I’m the kind of writer scientists point to when their research suggests links between creativity and mental illness. I hear voices. Yeah, that’s right. I’ll admit it. I hear voices. I can tell you how this started, too–right about the time my parents were breaking up, and would often fight in the kitchen late into the night, I developed terrible insomnia. The only way I got to sleep every night would be to tell myself stories in my head. They were often rather dark stories, but they were mine. The characters in them were my imaginary friends, even the bad guys. Come to think of it, especially the bad guys. They always seemed more interesting than the good guys.

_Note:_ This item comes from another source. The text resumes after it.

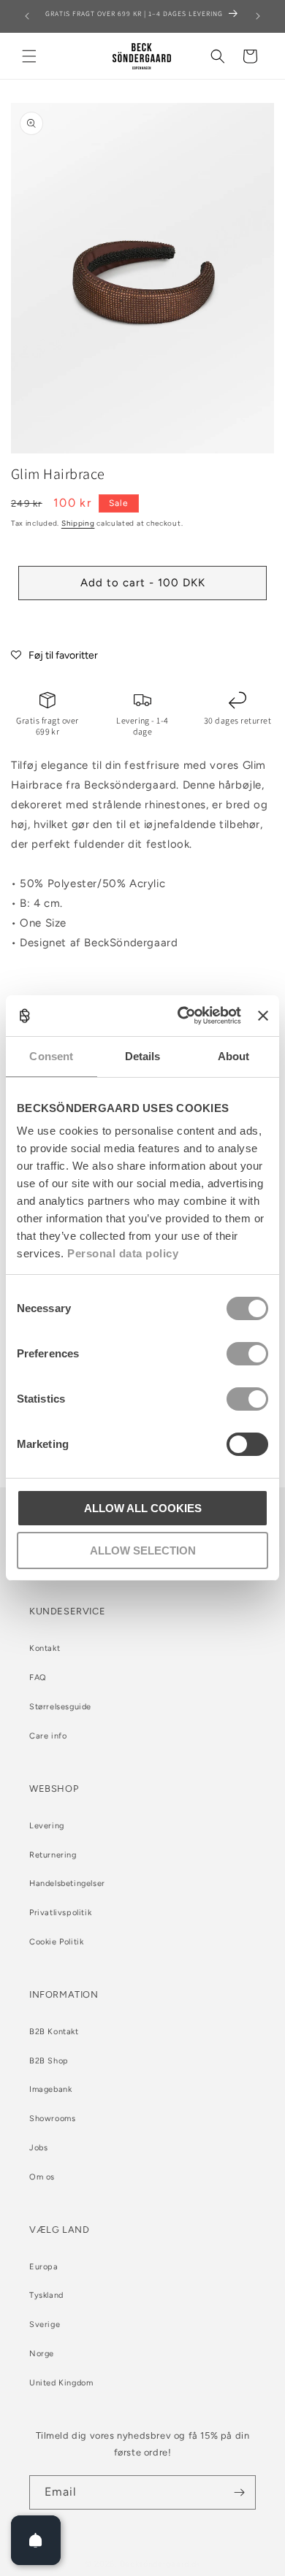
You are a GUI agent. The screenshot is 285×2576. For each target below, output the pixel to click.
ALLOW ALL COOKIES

Over time, the stories I told myself became so real that I wasn’t aware of telling them to myself. They just unfolded, and I had no idea what would happen next.

Yes, in case you’re wondering, I passed the psych eval to spend winter in Antarctica, my current home. Twice, even.

Anyway, that’s the way I write. Sometimes I won’t hear the voices for weeks, months, even years. Then they come, and I basically take dictation. When they do show up, I’ve been known to sit at my computer for ten, twelve, eighteen hours or more, forgetting to eat or drink.

I remember in late 2010, when I was working on my fantasy novel The Guardian (coming out early 2013), sitting in a dark corner of the galley here at McMurdo Station so as not to disturb my roommates. People came and ate dinner, the night shift had its mid-shift meal, then people came for breakfast and there I was, still hunched over my netbook typing furiously. When a friend stopped by to say hello and broke the spell, I had no idea where I was or who was talking to me.

Wow. I sound like a total nutjob.

But seriously, I follow the lead of the voices in my head, wherever they come from, when I write. It was only much later, long after Plaguewalker was finished and edited, that I realized the story had as much to do with a chance visit to the castle at Burghausen as a willful little girl who craved adventure and really, really wanted, ever so badly, for Darth Vader to be her dad.

So when people tell me Plaguewalker is dark, I nod. It’s true. But I’m not afraid of the dark. Are you?